“What God has joined together, let man not separate.” Matthew 19:6
In earlier generations most folks accepted without question the concept of
marriage as a lifetime commitment. My father‐in‐law, James Dobson Sr., was no
exception. This is what he said to his fiancée after she agreed to become his
wife:
I want you to understand and be fully aware of my feelings concerning the
marriage covenant we are about to enter. I have been taught at my mother’s knee,
in harmony with the Word of God, that the marriage vows are inviolable, and by
entering into them I am binding myself absolutely and for life.
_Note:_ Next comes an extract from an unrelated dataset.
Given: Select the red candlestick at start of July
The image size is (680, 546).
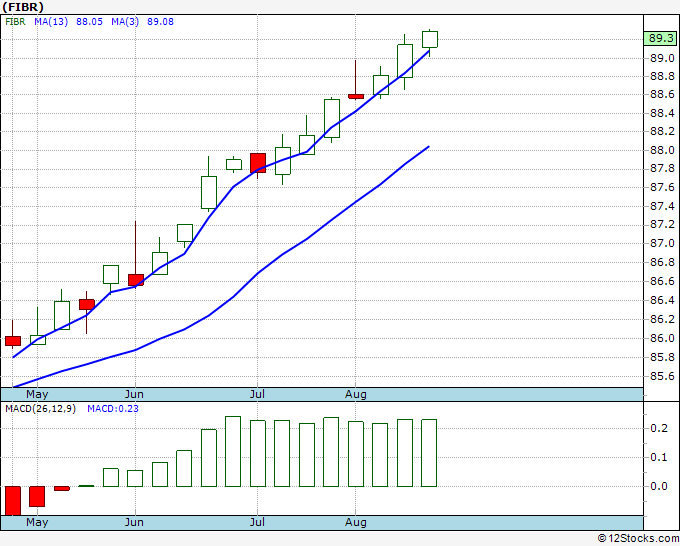Looking at the screenshot, I should [x=258, y=162].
The idea of
estrangement from you through divorce for any reason at all [although God allows
one—infidelity] will never at any time be permitted to enter into my thinking.
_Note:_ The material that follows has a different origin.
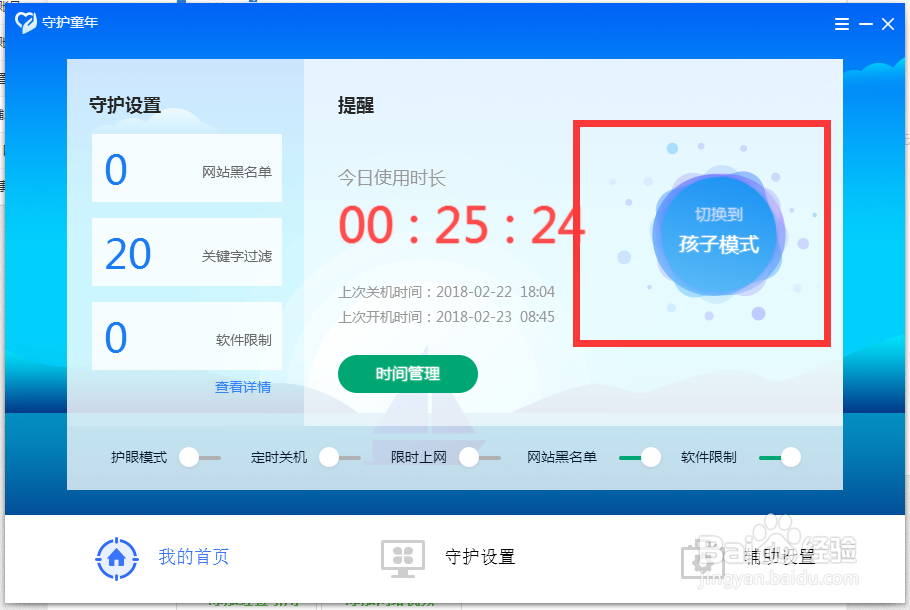
Task: Select the home icon beside 我的首页
Action: pyautogui.click(x=117, y=559)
I’m not naive in this. On the contrary, I’m fully aware of the possibility,
unlikely as it now appears, that mutual incompatibility or other unforeseen
circumstances could result in extreme mental suffering. If such becomes the
case, I am resolved for my part to accept it as a consequence of the commitment
I am now making and to bear it, if necessary, to the end of our lives
together.
I have loved you dearly as a sweetheart and will continue to love you as my
wife. But over and above that, I love you with a Christian love that demands
that I never react in any way toward you that would jeopardize our prospects of
entering heaven, which is the supreme objective of both our lives. And I pray
that God Himself will make our affection for one another perfect and
eternal.
James and Myrtle Dobson enjoyed a loving, committed, fulfilling marriage that
began in 1935 and ended with his death in 1977. They never wavered for a moment
through all those years. If you approach your own marriage with this
determination, you’ll establish a stable, rewarding relationship that will last
a lifetime.
- Shirley M Dobson
From Night Light For Couples, by Dr. James
& Shirley Dobson
Copyright © 2000 by James Dobson, Inc. All rights
reserved.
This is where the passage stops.